§ **WORK REQUEST A**:
Reproduce the passage on the 12th Indian Division word for word, in full.

*** EXCERPT

The 12th Indian Division was formed in March 1915 from units of the British Indian Army. It formed part of the Tigris Corps, for service during the Mesopotamia Campaign of World War I. The Division arrived in Mesopotamia in April 1915 and remained there until it was broken up in March 1916.
The Division's brigades remained in Mesopotamia as independent formations until forming part of the 15th Indian Division in May 1916.
During its short existence it fought in a number of actions including the Battle of Shaiba between April 12–14, 1915, the  Battle of Khafajiya between May 14–16, 1915, the Battle of Nasiriya between July 5, 13-14, 24 1915, where 400 British and Indian soldiers were killed in the battle and up to 2,000 Turkish Soldiers. The Occupation of Nasiriya and the affair at Butanuja, January 14, 1916.

Order of battle
The division included the following units; not all of them served at the same time:

12th Indian Brigade
 2nd Battalion, Queen's Own (Royal West Kent Regiment) 
 90th Punjabis 
 44th Mherwara Infantry 
 4th Prince Albert Victor's Rajputs
 67th Punjabis 
 1/5th Battalion, Queen's (Royal West Surrey Regiment)

******

§ **WORK REQUEST B**:
In the records, from the line containing "Identify the location" through the end of the records, give those lines again, requests included, with each coordinate in the answers multiplied by 2.2 and rounded to a whole number, halves rounding up. Give only those lines and omit the pictures.

*** ENTRIES SHOWN

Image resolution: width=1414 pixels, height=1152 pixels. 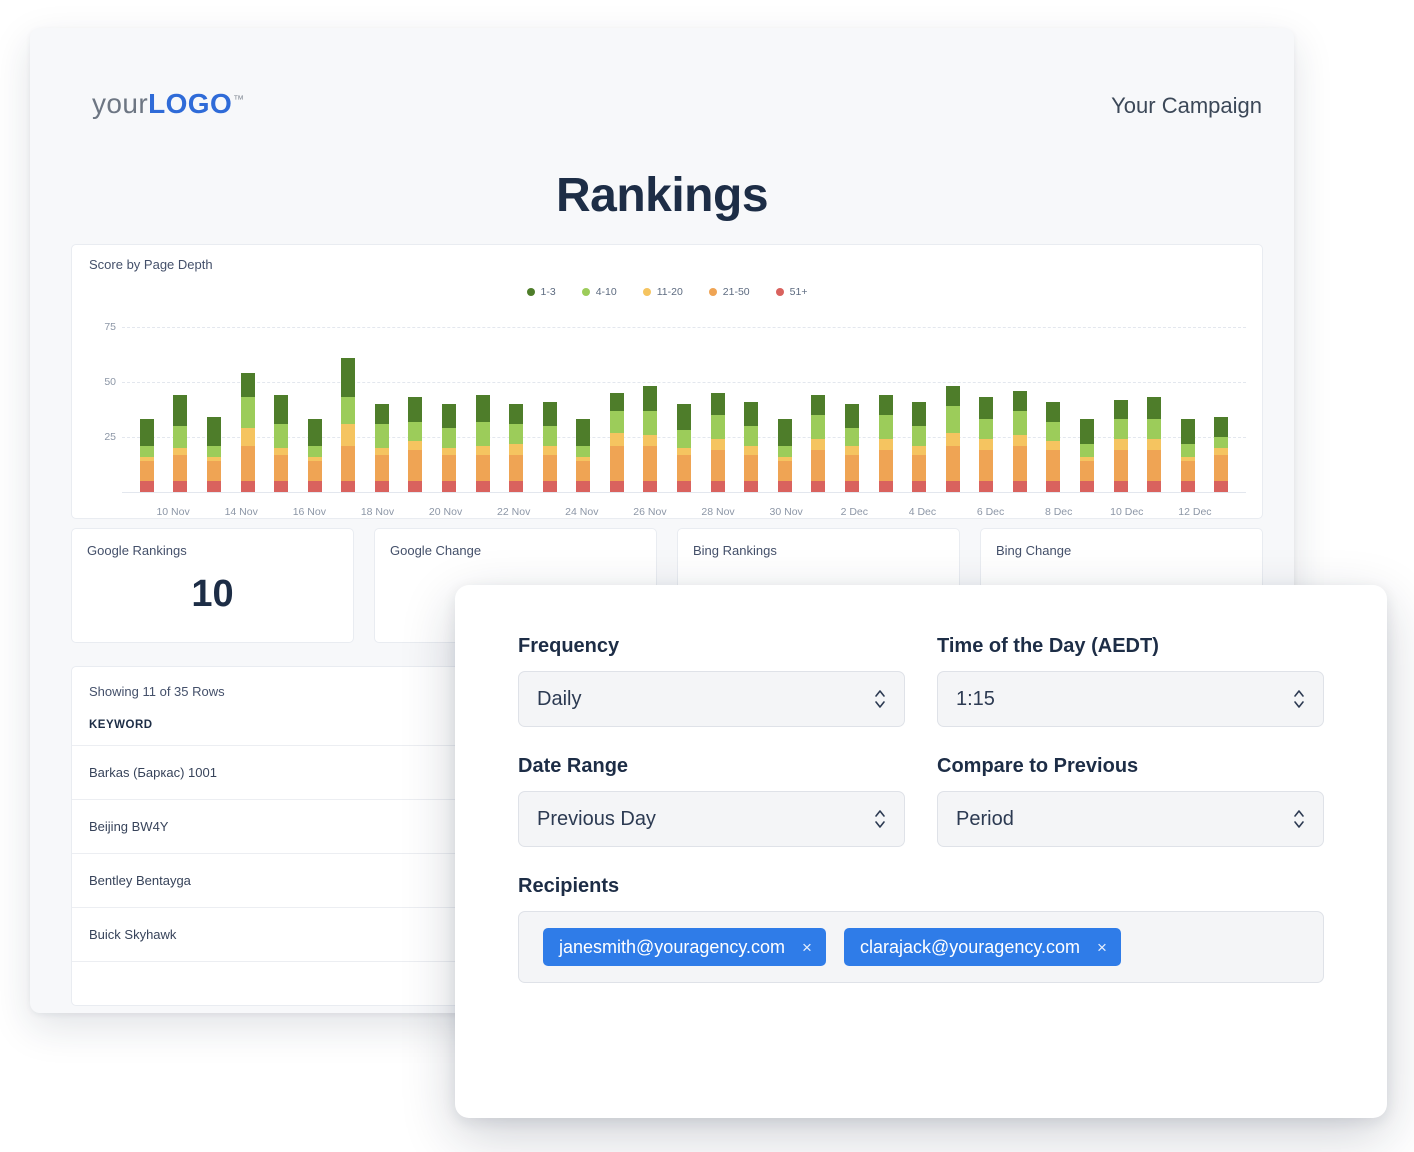 What do you see at coordinates (684, 947) in the screenshot?
I see `recipient-chip: janesmith@youragency.com ×` at bounding box center [684, 947].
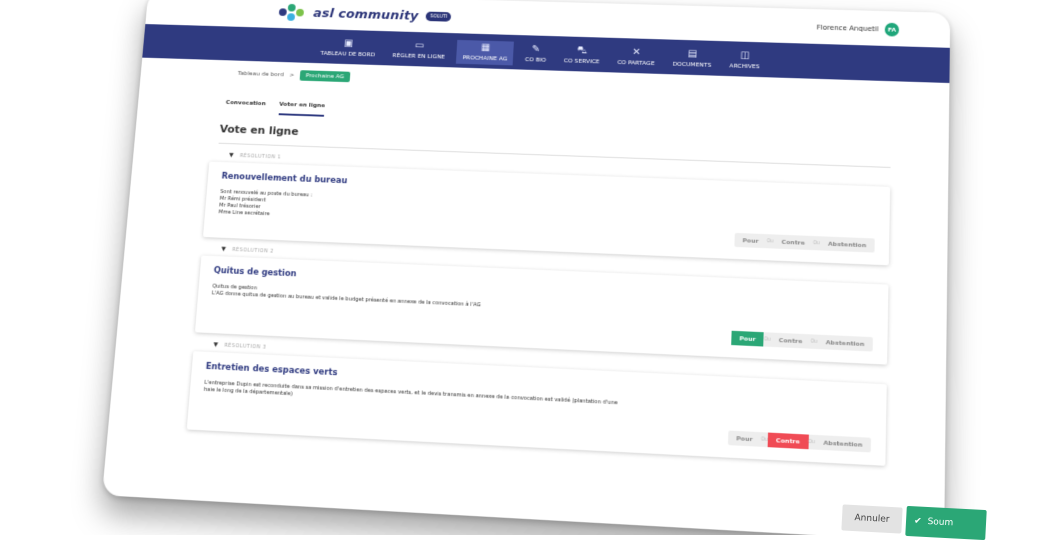 This screenshot has width=1051, height=540. What do you see at coordinates (418, 56) in the screenshot?
I see `nav-label: RÉGLER EN LIGNE` at bounding box center [418, 56].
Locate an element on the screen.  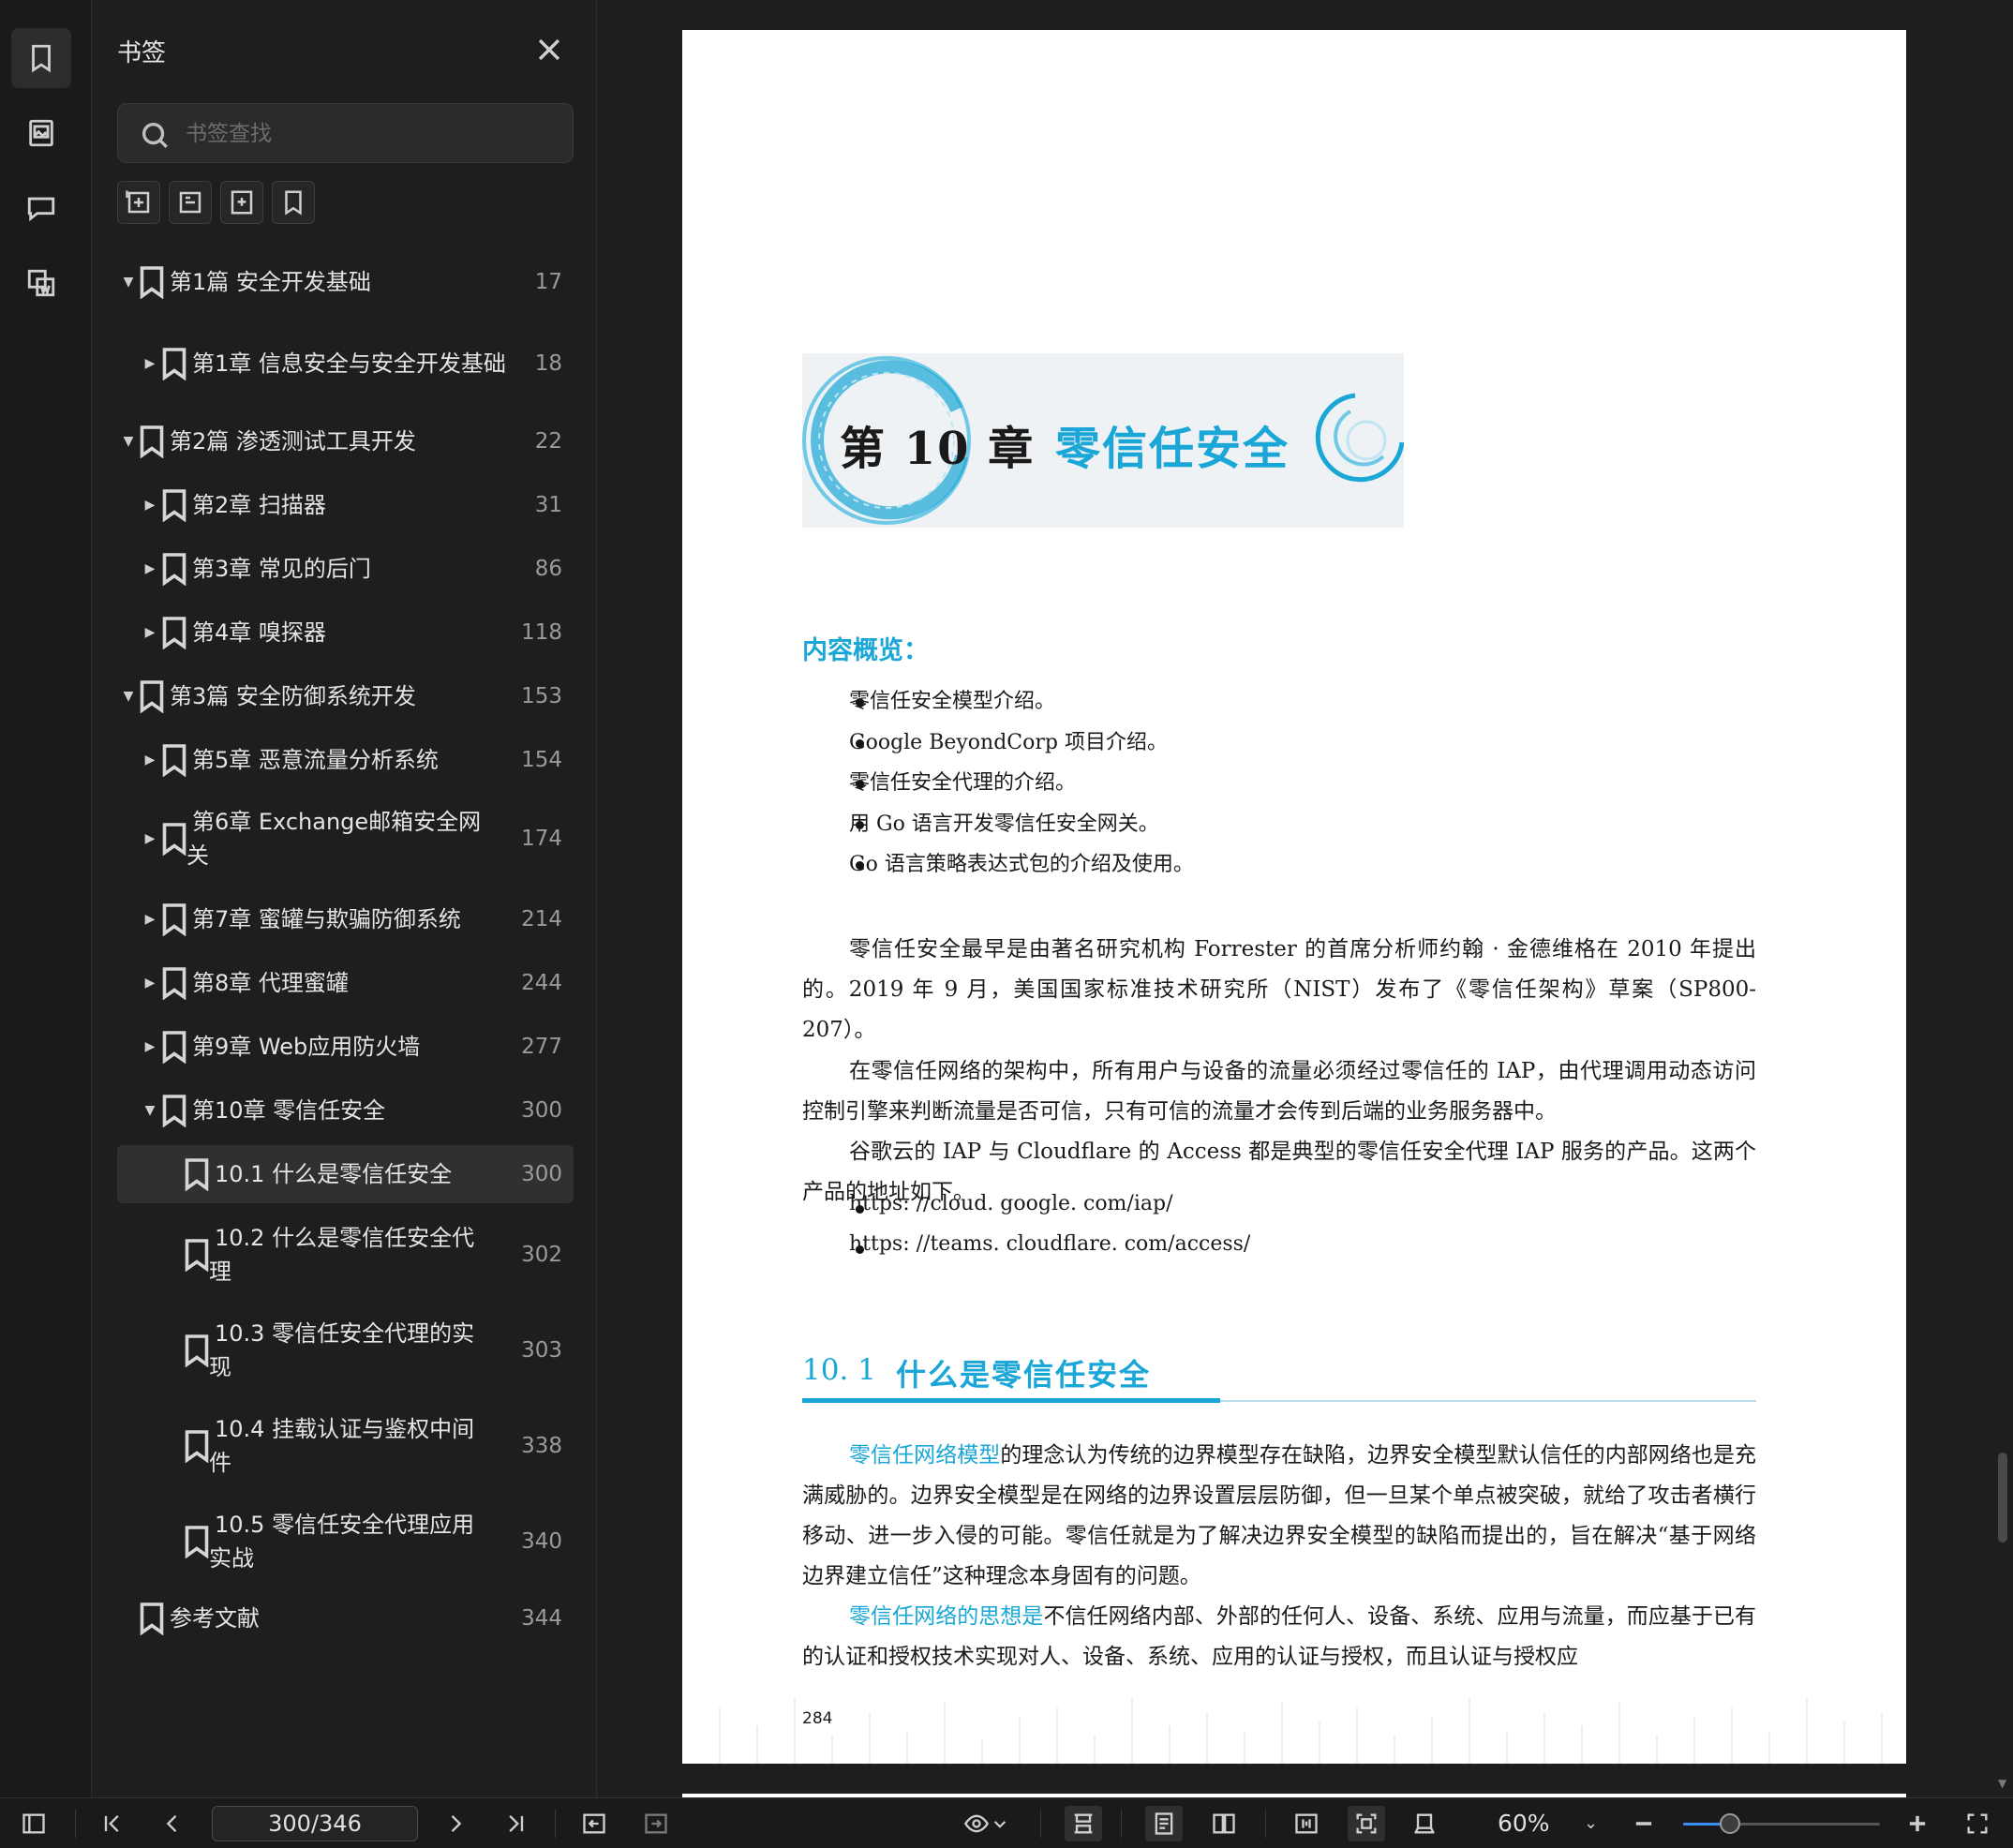
bookmark-item: ▼ 第2篇 渗透测试工具开发 22 is located at coordinates (346, 441).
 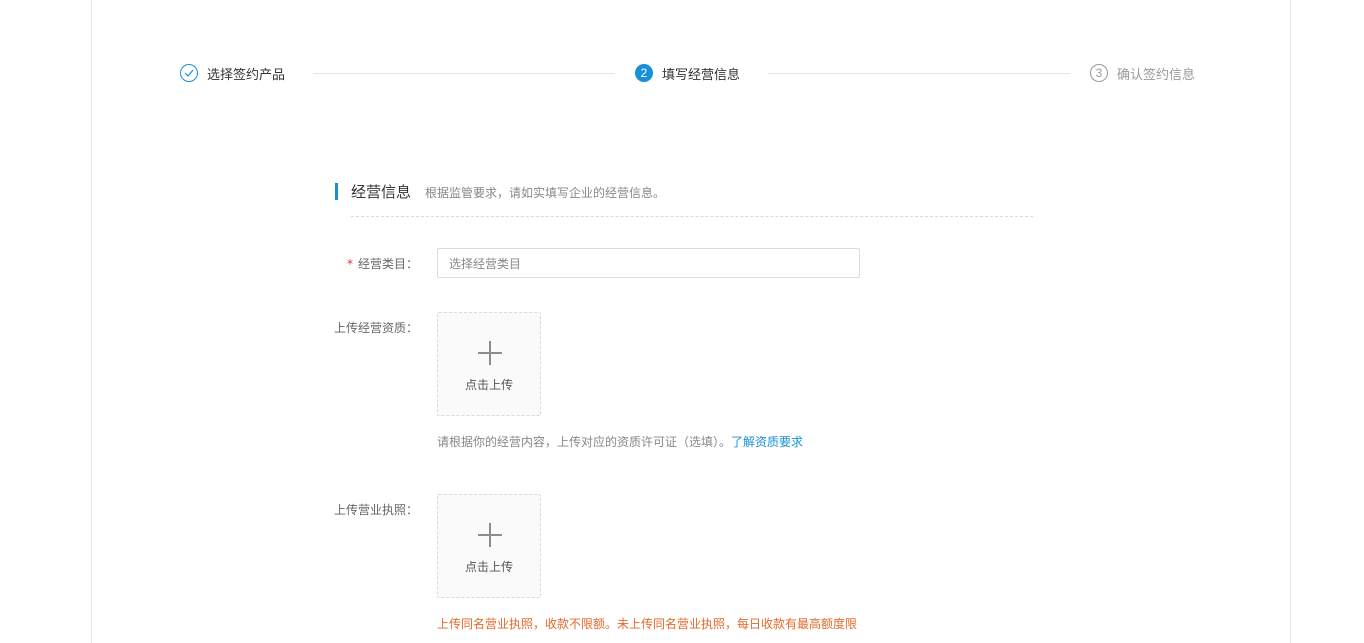 I want to click on required-mark: *, so click(x=350, y=264).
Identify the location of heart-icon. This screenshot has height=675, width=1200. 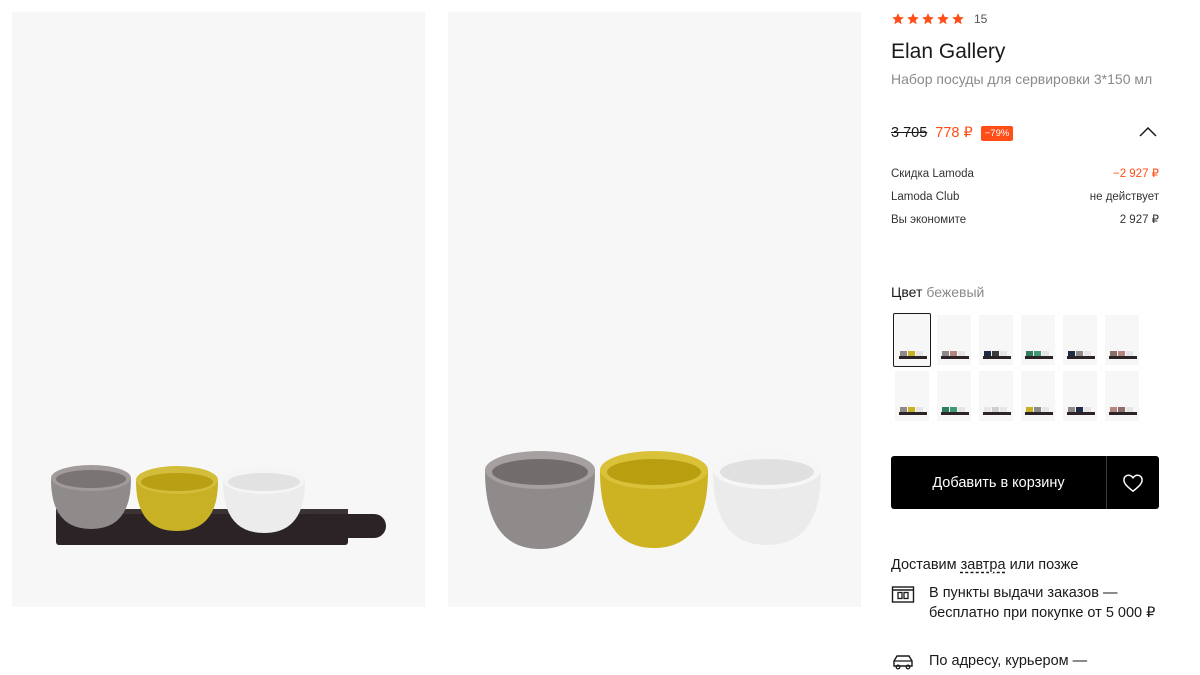
(1133, 483).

******

§ **RESPONSE A**:
The 12th Indian Division was formed in March 1915 from units of the British Indian Army. It formed part of the Tigris Corps, for service during the Mesopotamia Campaign of World War I. The Division arrived in Mesopotamia in April 1915 and remained there until it was broken up in March 1916.
The Division's brigades remained in Mesopotamia as independent formations until forming part of the 15th Indian Division in May 1916.
During its short existence it fought in a number of actions including the Battle of Shaiba between April 12–14, 1915, the  Battle of Khafajiya between May 14–16, 1915, the Battle of Nasiriya between July 5, 13-14, 24 1915, where 400 British and Indian soldiers were killed in the battle and up to 2,000 Turkish Soldiers. The Occupation of Nasiriya and the affair at Butanuja, January 14, 1916.

Order of battle
The division included the following units; not all of them served at the same time:

12th Indian Brigade
 2nd Battalion, Queen's Own (Royal West Kent Regiment) 
 90th Punjabis 
 44th Mherwara Infantry 
 4th Prince Albert Victor's Rajputs
 67th Punjabis 
 1/5th Battalion, Queen's (Royal West Surrey Regiment)

§ **RESPONSE B**:
Identify the location of heart-icon. This screenshot has height=675, width=1200. 
(2493, 1063).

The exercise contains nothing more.